Behaviourism and the learning approaches to personality Behaviourism suggests that what we learn including attributes of personality such as thoughts, feelings, and emotions, is a function of specific environmental experiences which are both causal and deterministic (meaning exclusively connected to a preceding scientifically observable event), in the absence of human agency or free will. Two ideas underwrite behaviourism – Pavlov’s classical conditioning, suggests an event that elicits no response becomes response producing when associated with another event that automatically generates a particular action or emotional response.
Three principles describe this behaviour change – generalisation or the association of a response with events similar to the one that initially generated the response, discrimination or selectivity of response producing stimuli or events and extinction where the conditioned response abates in the absence of reward from activating a conditioned input or stimulus. Skinner’s operant conditioning proposed that people’s responses are shaped by the consequences (rewards or punishments) of engaging with a stimulus.

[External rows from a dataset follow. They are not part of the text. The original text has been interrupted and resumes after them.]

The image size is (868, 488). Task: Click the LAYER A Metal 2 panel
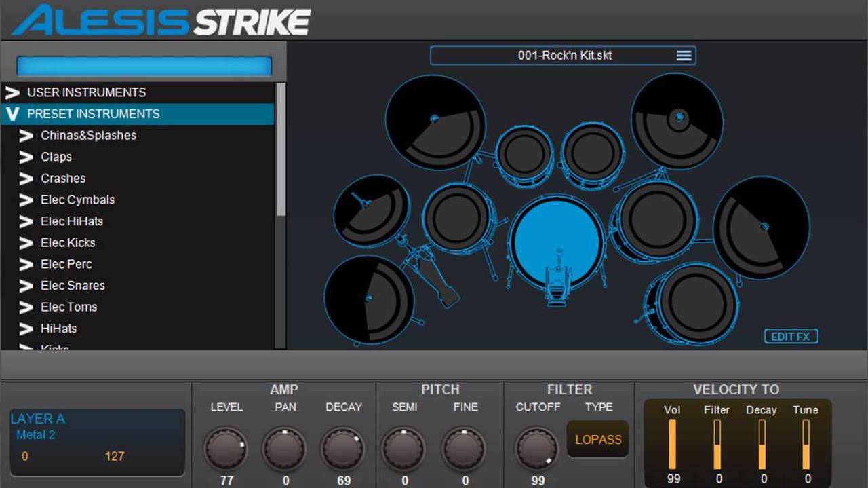(x=97, y=442)
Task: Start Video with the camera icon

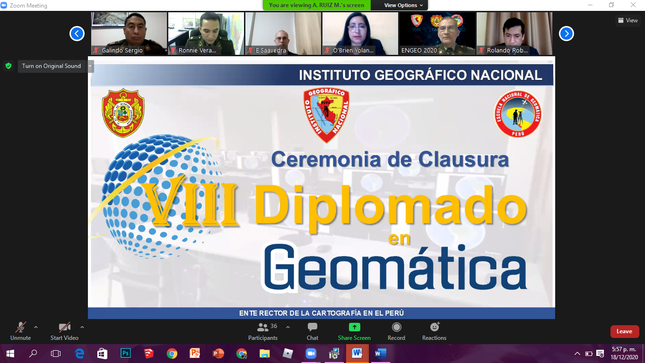Action: click(x=64, y=331)
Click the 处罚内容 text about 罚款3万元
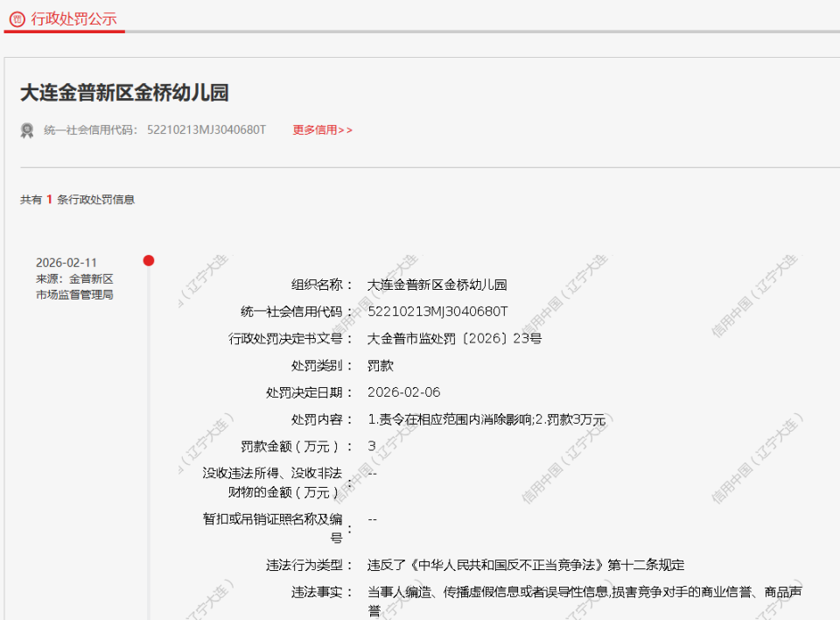 point(486,419)
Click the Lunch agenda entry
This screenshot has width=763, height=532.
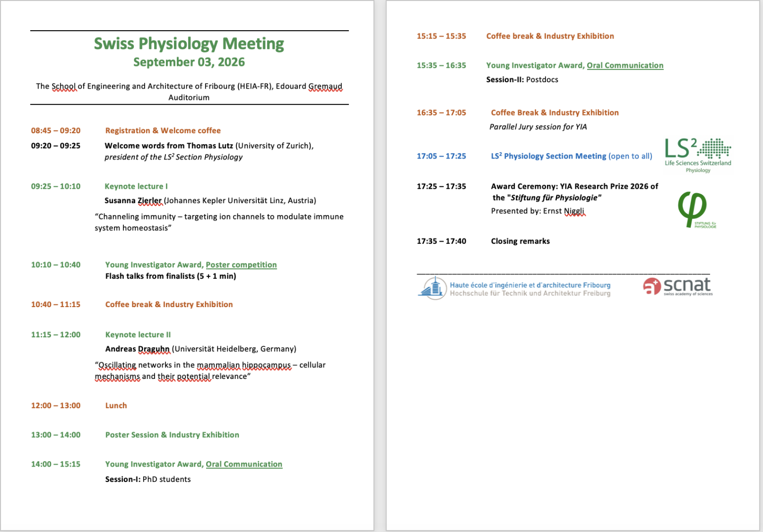(x=116, y=406)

Skinner’s model operates in the absence of personality structures (which he considered non-observable and therefore scientifically unverifiable) and describes naturally occurring behaviour in terms of operands which can be reinforced (and in a generalised manner to similar stimuli) if a stimulus consistently rewards its activation. Progressive reinforcement according to Skinner could shape (by a series of approximations) behaviour that became increasingly complex. This learning model could explain through maladaptive or inappropriate responding, the psychopathological (or maladaptive) target behaviours of interest.